Я же выключился, стоило только пристроиться на шконке. Сколь ни «комфортным» был этап, но бессонные ночи все равно вымотали силы. Проснулся уже после того, как сомнамбулой сжевал пайку, а вскоре сборку начали разбирать. Меня отвели в камеру № 234 спецкорпуса. Путешествие туда было захватывающим — я шел руки-за-спину по коридорам, по которым вот так же водили Маяковского, Шаламова, Иванова-Разумника, Солженицына, и все выглядело сюрреалистичным, как будто бы снималось кино.
В камере все было как обычно. Один сосед, худой парень с легендой настолько банальной, что я и сам мог бы ему рассказать — разве что с расхождением в цифрах. Осужден — на этот раз за кражу — четыре года зоны, ждет в Бутырке кассации, в тюрьме полтора года. В пределах плюс-минус два года все это совпадало с легендами прошлых наседок. С соседом все было ясно, так что я снова лег спать.
Однако гороскоп на 25 апреля 1980 года почему-то не предполагал сна. Стоило задремать, как в камеру привели двух новых заключенных. В полусне слышал разговор — сосед спрашивал, как обычно, кто, откуда, какая статья.
— Сто девяностая прим, — вдруг я услышал и даже подумал на секунду, что приснилось.
Нет, это был действительно политзаключенный.
Коллегу по статье звали Анатолий Ададуров, и он был свидетелем Иеговы. Высокий молодой брюнет лет тридцати, он происходил из семьи потомственных свидетелей Иеговы. Ададуров родился на Донбассе, жил под Алма-Атой — родители были высланы в 1940-е годы из оккупированной Бессарабии. Советские власти зачищали от неблагонадежного элемента пограничную зону, не догадываясь, что своими руками раскидывают горящие угли по стране. Тем они оказали свидетелям Иеговы неоценимую услугу, и общины этой запрещенной тогда — равно, как и сейчас — церкви стали плодиться на Урале, в Сибири и в Средней Азии.
Толя был интересным собеседником, да и просто приятным человеком. Он честно говорил: «У меня шесть классов образования — прочее библейское». При этом читал журналы по науке и искусству, и с ним можно было говорить на любые темы — от гипотезы тепловой смерти Вселенной до оперы. Отодвинувшись подальше от наседки — который всякий раз при этом начинал беспокойно ерзать, — мы вели с ним долгие беседы.
Церковь свидетелей Иеговы отчасти по причине своего принципиального пацифизма (что бесило, кстати, и Гитлера), отчасти из-за связей с центром в США постоянно находилась в подполье. В подполье, но уже вполне буквальном, Ададуров провел два года, печатая Новый Завет и другую литературу церкви.
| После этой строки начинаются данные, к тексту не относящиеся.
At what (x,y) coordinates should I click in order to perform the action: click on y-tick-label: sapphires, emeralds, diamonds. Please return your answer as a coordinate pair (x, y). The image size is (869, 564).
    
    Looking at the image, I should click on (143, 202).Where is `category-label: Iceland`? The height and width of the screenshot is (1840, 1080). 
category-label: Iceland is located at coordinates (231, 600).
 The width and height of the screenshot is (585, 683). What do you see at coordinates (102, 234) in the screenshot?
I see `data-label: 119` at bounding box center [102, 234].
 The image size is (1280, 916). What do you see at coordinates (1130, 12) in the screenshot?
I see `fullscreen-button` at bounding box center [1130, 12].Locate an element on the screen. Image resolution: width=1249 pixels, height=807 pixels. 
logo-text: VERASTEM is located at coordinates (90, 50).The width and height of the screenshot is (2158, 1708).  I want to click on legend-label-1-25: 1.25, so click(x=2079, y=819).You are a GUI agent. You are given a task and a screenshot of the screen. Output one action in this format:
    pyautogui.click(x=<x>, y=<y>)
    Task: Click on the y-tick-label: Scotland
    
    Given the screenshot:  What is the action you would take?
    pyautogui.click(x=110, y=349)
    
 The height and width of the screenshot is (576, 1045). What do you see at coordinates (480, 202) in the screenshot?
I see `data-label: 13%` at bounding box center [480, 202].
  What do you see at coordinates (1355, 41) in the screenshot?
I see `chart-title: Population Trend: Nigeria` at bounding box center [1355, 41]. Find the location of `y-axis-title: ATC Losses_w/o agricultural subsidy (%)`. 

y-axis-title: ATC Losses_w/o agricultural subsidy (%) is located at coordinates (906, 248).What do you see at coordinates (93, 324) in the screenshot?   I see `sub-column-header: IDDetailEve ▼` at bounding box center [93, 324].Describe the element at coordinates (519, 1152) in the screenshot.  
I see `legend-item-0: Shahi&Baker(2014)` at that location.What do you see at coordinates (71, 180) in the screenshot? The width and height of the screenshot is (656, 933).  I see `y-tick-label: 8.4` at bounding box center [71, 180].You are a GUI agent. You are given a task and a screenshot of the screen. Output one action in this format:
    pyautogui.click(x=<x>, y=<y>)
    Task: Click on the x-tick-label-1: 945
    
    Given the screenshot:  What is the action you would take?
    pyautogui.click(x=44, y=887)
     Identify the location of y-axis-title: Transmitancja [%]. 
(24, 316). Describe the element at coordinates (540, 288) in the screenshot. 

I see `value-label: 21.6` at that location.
«Типография» была оборудована во дворе частного дома, под землей были две комнаты — в одной стоял мимеограф, другая была предназначена для жилья. Дабы не возникало клаустрофобии, на стенах были развешаны пейзажи. Сверху лежал метровый слой почвы и под ним — еще толстый слой резины, чтобы «типографию» не могли обнаружить миноискателями.
Позднее Толя был курьером, развозя тиражи по общинам, занимался снабжением типографий бумагой и расходными материалами. Апогеем его деятельности в этом амплуа стал эпизод, в результате которого он добыл партию импортной мимеографической пленки из самого Музея Ленина в Москве.
Пленка у свидетелей была, но советская и плохого качества. Кто-то вызнал, что в Музее Ленина есть импортная и хорошая. Толя надел костюм-галстук, нацепил комсомольский значок и загрузил портфель бутылками водки и финской копченой колбасой. После этого на голубом глазу отправился в музей и представился комсомольским функционером из Донецкой области (где жил и печатал «Башни стражи»).